→ **WHAT YOU ARE ASKED TO DO**
Copy, with no pictures, the line that contains "Given: Click the Add New button" and each line after it down to the end of the entries below, exactly.

___ DATASET CONTENT

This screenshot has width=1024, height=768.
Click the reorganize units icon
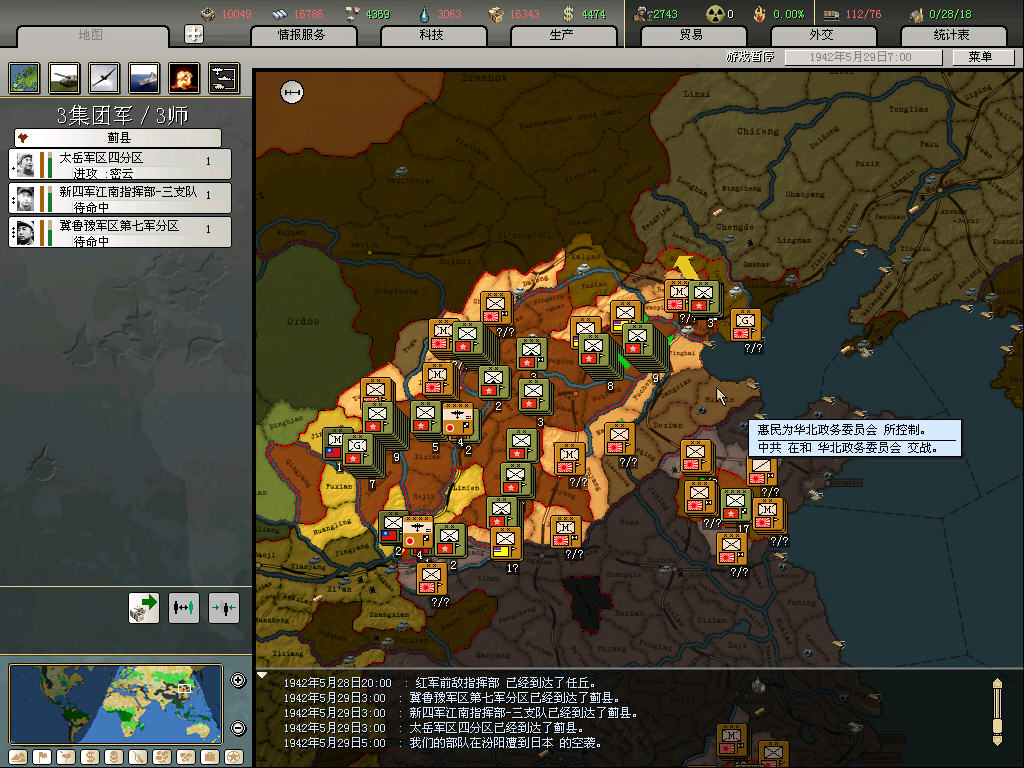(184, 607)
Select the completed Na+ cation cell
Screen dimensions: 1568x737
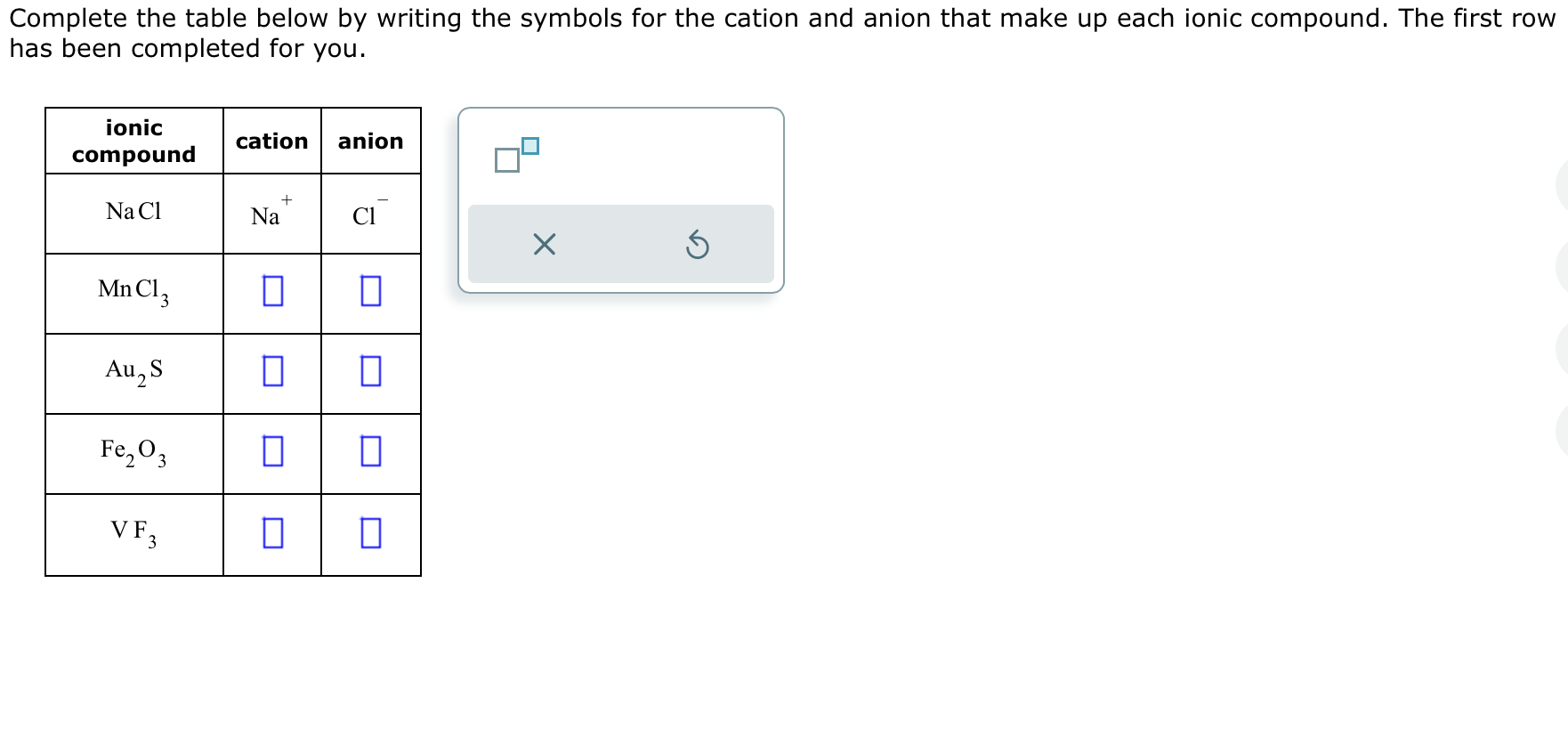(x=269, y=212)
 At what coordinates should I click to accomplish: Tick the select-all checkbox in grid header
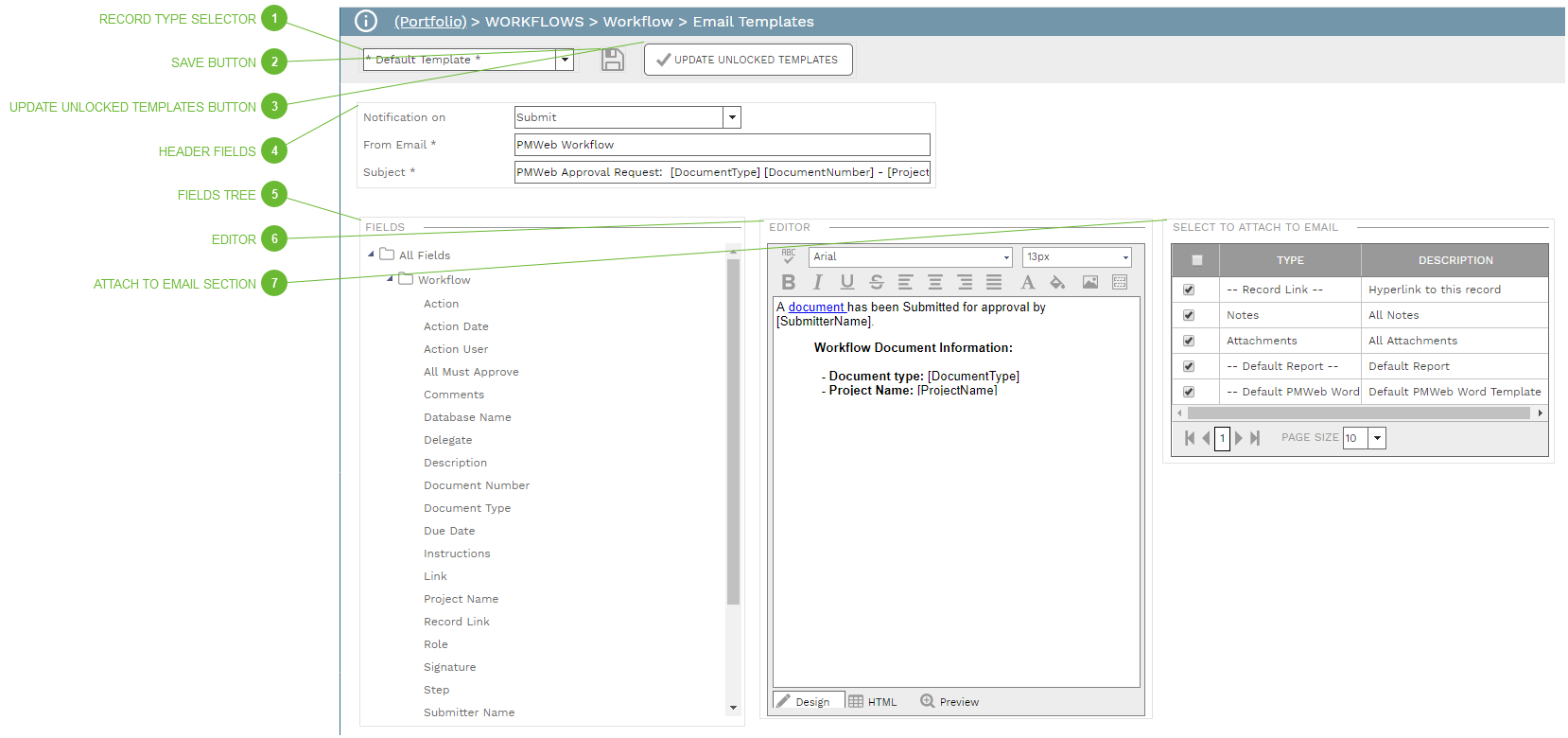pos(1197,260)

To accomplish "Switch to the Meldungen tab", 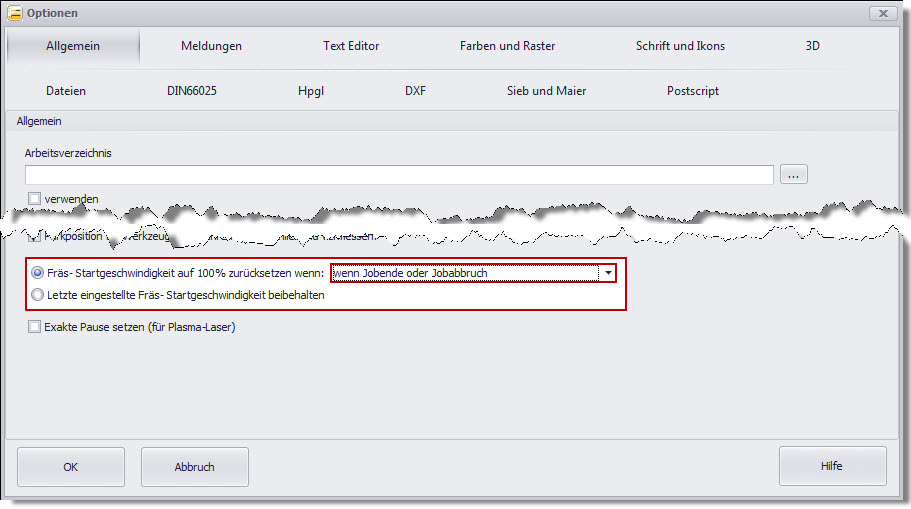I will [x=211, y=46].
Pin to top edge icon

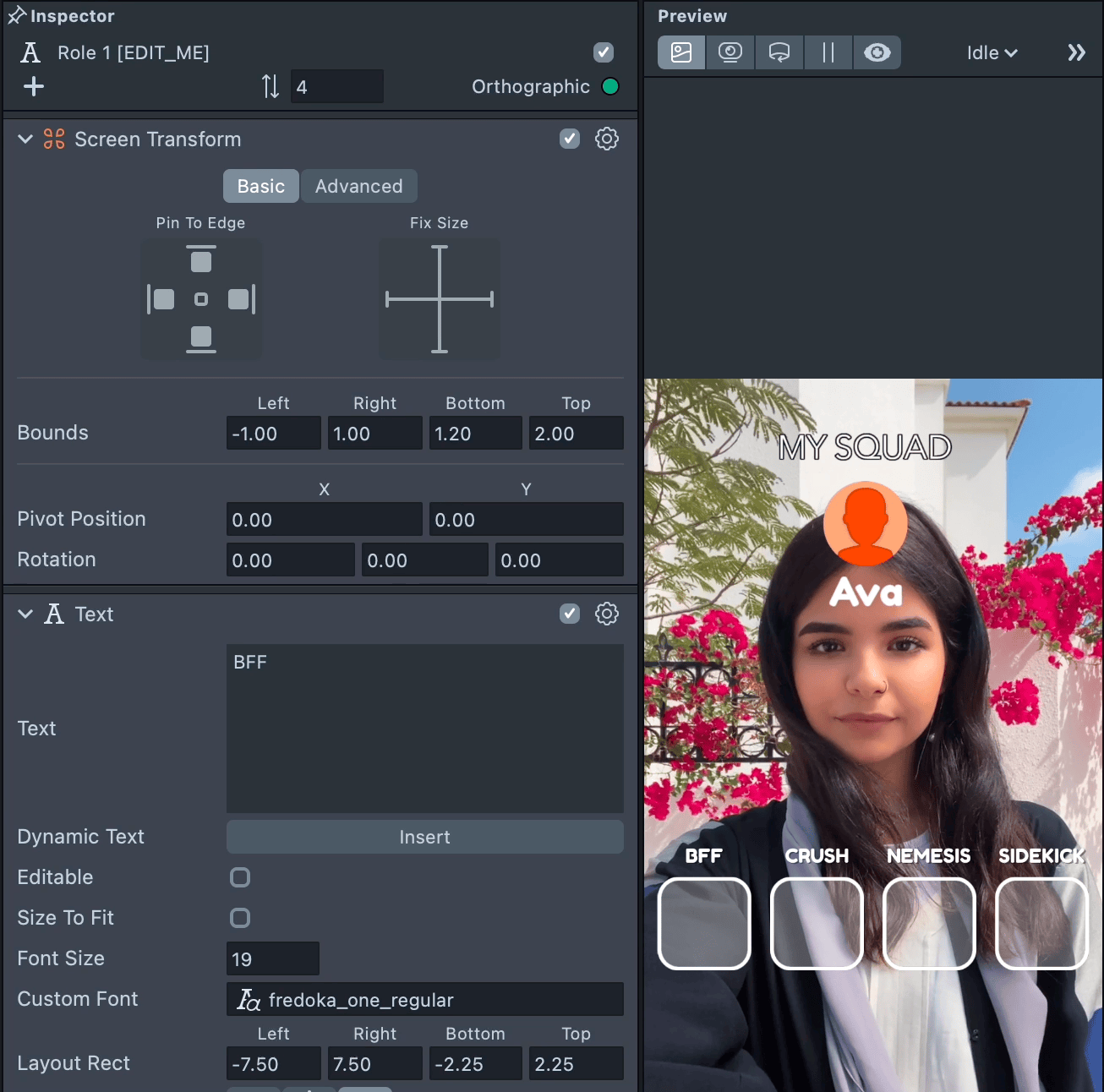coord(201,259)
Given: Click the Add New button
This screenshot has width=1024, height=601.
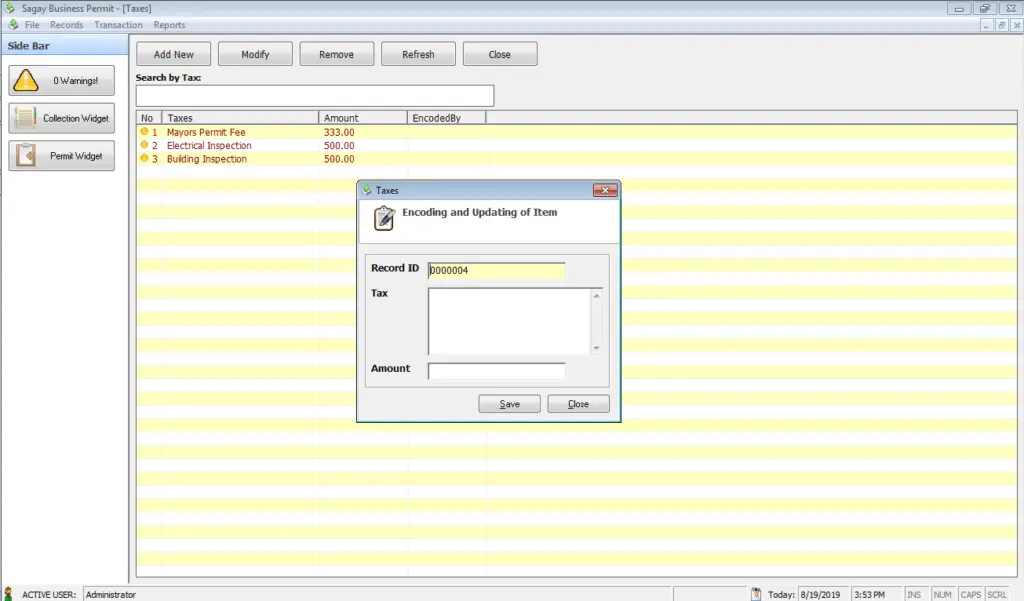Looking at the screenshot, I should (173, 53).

______

→ **RESULT BELOW**
Given: Click the Add New button
This screenshot has width=1024, height=601.
Looking at the screenshot, I should (173, 53).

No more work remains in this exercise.